JH: Yeah, when I have the proposal, and a business plan written up, then…
FL: Yeah. Why is the business plan not up yet?
JH: Due to my own insecurities, about my own self, and my own feelings of like, ‘I’m alone!’ I hate that weakness about myself [laughs] – I don’t hate it, but I’m like, ‘stop!’ It’s like a gnat, it’s like [buzzing noises], go away but it won’t. It’s that fear of, ‘I’m alone in this, I’m alone.’ You know? I’m a great captain, I always just need a general, you know? Because once I see a general, I’m like, ‘oh, that’s how you do it! Now I can be a general!’ Know what I’m saying? Because I haven’t had enough generals around me, you know?
FL: Yeah, yeah. When you say general do you mean like a role model, or - ?
JH: Yeah, like a role model, or a mentor, or –
FL: A mentor who shows you how to - ?
JH: No, not even a mentor who shows me how to – I don’t want a hand down, more like a hand up, you know like, ‘this is how you do it.’ I work on not feeling lonely. As I told you, I’m a normal human being, I have fears and wants of my own, but why I get over these things is because I practice my soul. I practice, ‘no Jimmy, one step at a time,’ I practice, ‘no Jimmy, breathe in and out.’ You know? I don’t despair. I don’t despair – despair, I’m too good at! [laughs] I’m too good at being negative you know? So I don’t do it. Like no thanks…
FL: That’s good, that’s powerful. I’m already good at being negative, so I’m going to try the other thing. Awesome; great. Is there anything else that you feel would be worthy for people?
JH: You know what? In my opinion, the ultimate thing about being happy though, is really loving yourself, is being at peace with yourself.
Is get rid of the guilt, you know? A lot of the things in life that we deal with is either guilt-ridden or fear-ridden, and you gotta love yourself.

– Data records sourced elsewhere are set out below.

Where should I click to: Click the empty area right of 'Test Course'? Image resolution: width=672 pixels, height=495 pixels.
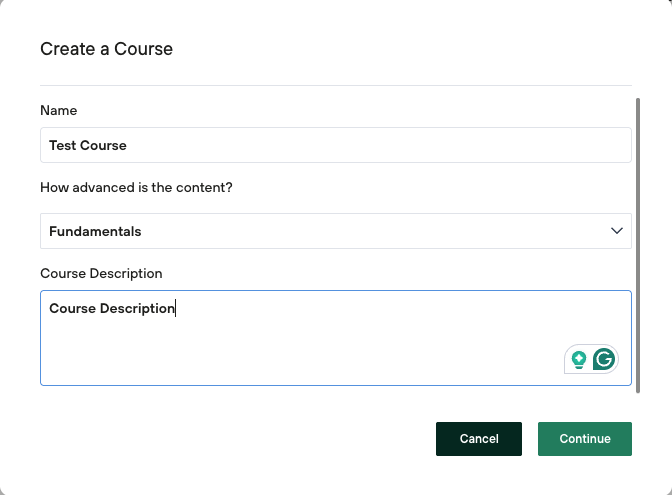pyautogui.click(x=400, y=145)
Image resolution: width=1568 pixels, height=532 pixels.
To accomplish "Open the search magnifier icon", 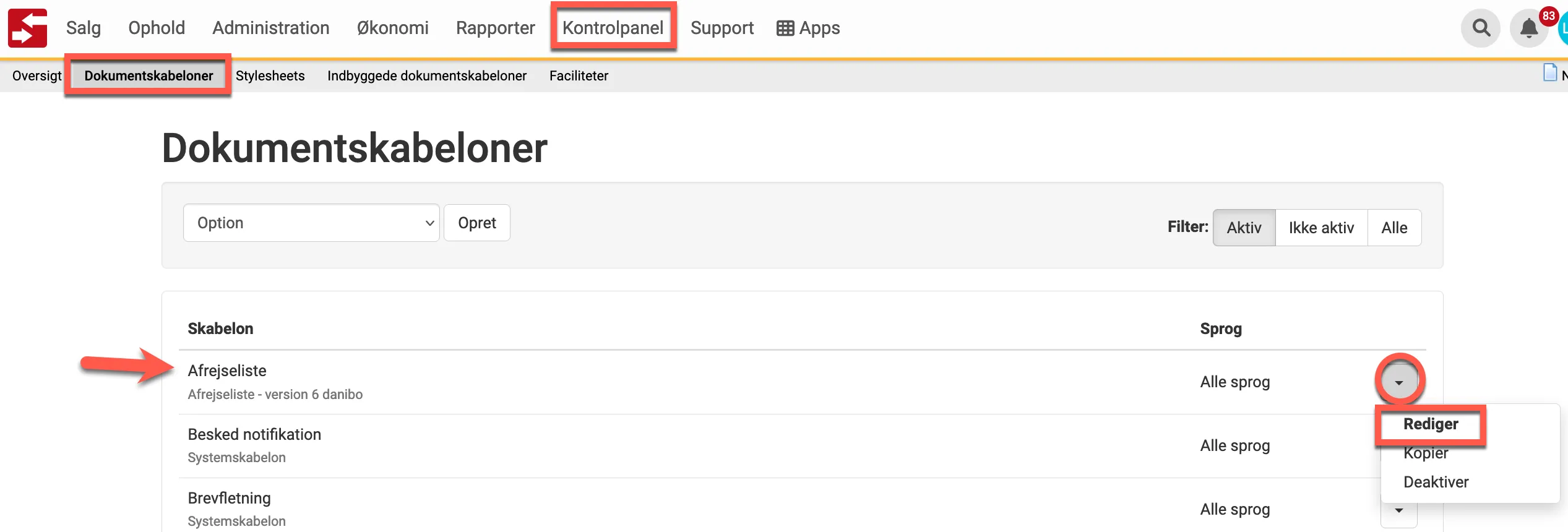I will point(1481,28).
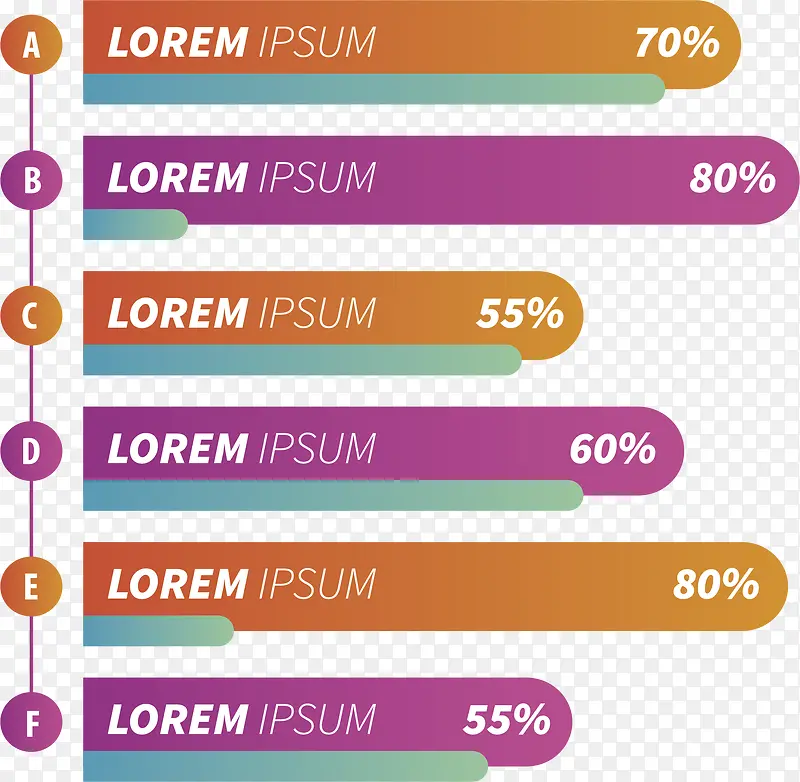Image resolution: width=800 pixels, height=782 pixels.
Task: Click the short teal strip under bar B
Action: point(135,224)
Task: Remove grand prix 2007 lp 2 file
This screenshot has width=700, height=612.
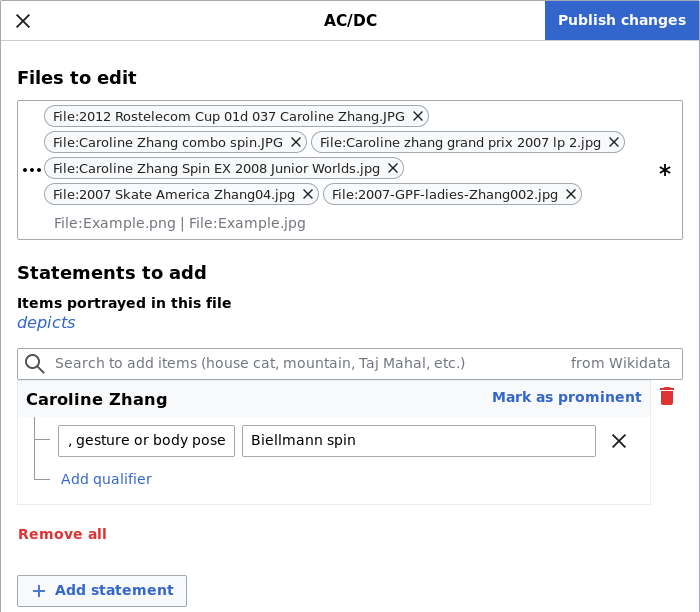Action: click(614, 142)
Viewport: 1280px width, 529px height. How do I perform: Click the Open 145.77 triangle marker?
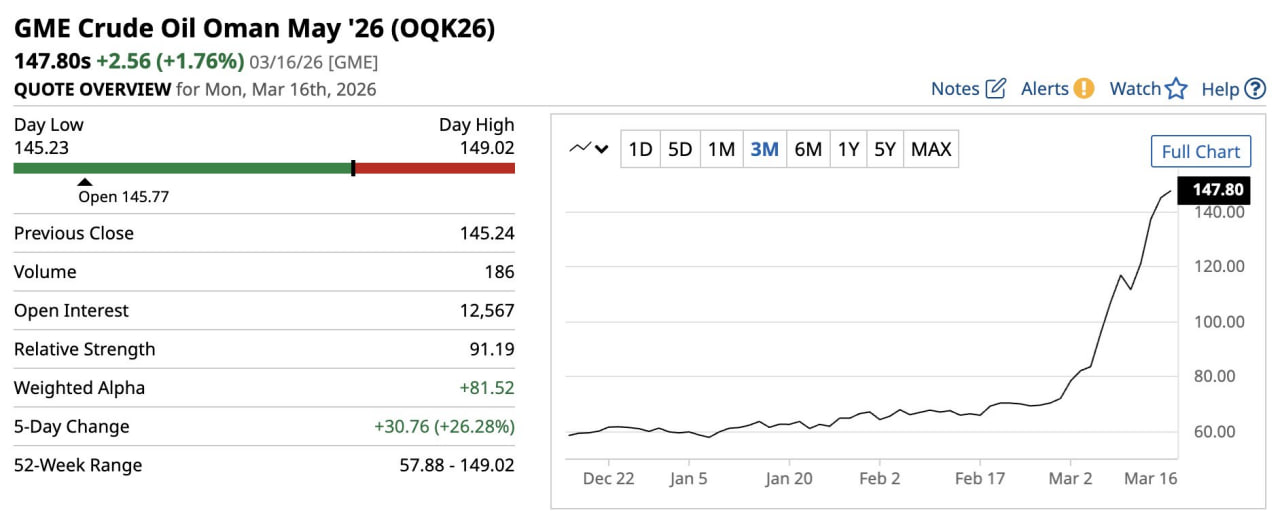coord(85,182)
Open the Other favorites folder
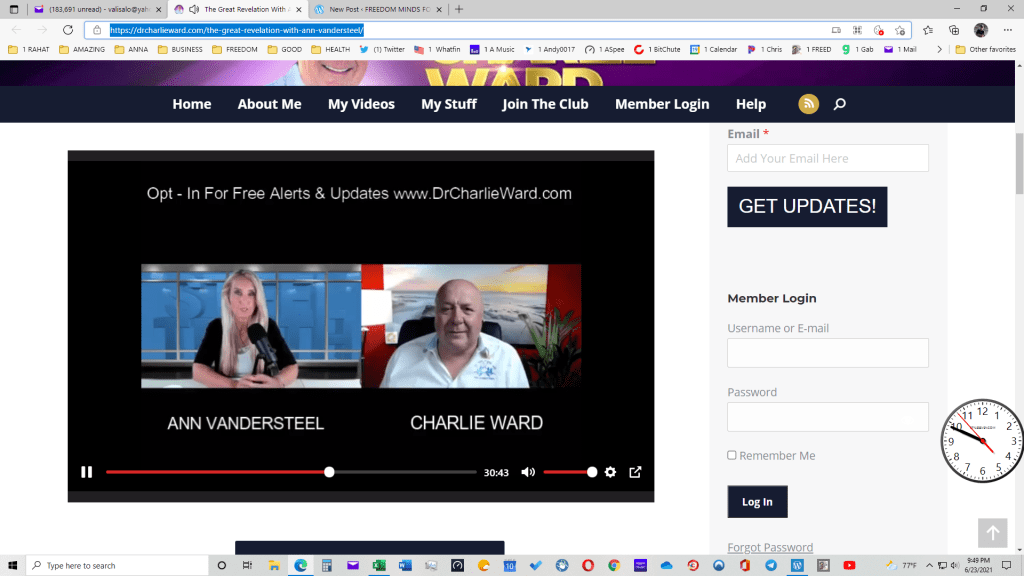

You know, once you love yourself, you’re gonna know how to be happy.
FL: For someone who doesn’t know how to love themselves, they haven’t been taught, they haven’t been shown – how do you get started with loving yourself? Do you have a tool or practice or - ?
JH: Uh, how you do it is, you have to start out slowly – you have to build a foundation, it’s a building that you’re building. How to, would be …four things: you have to forgive yourself, you have to forgive other people, you have to not want – don’t want, because when you want more than you – I’m talking about, appreciate what you have.
FL: So, forgive yourself, forgive others, appreciate what you have, okay…
JH: yeah, appreciate what you have, and really just be thankful. Because a lot of times, we take things for granted, we forget that we’re not entitled to this. We’re not entitled to this, this is a gift, and the more you’re thankful for it, the more you’re like oh gosh I’m just so grateful to be alive, you know? And you forgive yourself, and that helps you forgive other people because you understand that they’re in the same place – other people want what you want, and they’re in the same place, and so when you forgive yourself, then you know how that feels and you forgive somebody else, you know that kind of peace that you’re giving them.
FL: And that leads naturally to the ability to love yourself.
JH: Exactly! Because you’re like, ‘wow! I love myself, I’m proud of myself because I was a normal human right there, I didn’t try to get anything,’ you know?
FL: Great. Thank you.
JH: Thank you, you’re amazing, you inspire me, I really really appreciate you.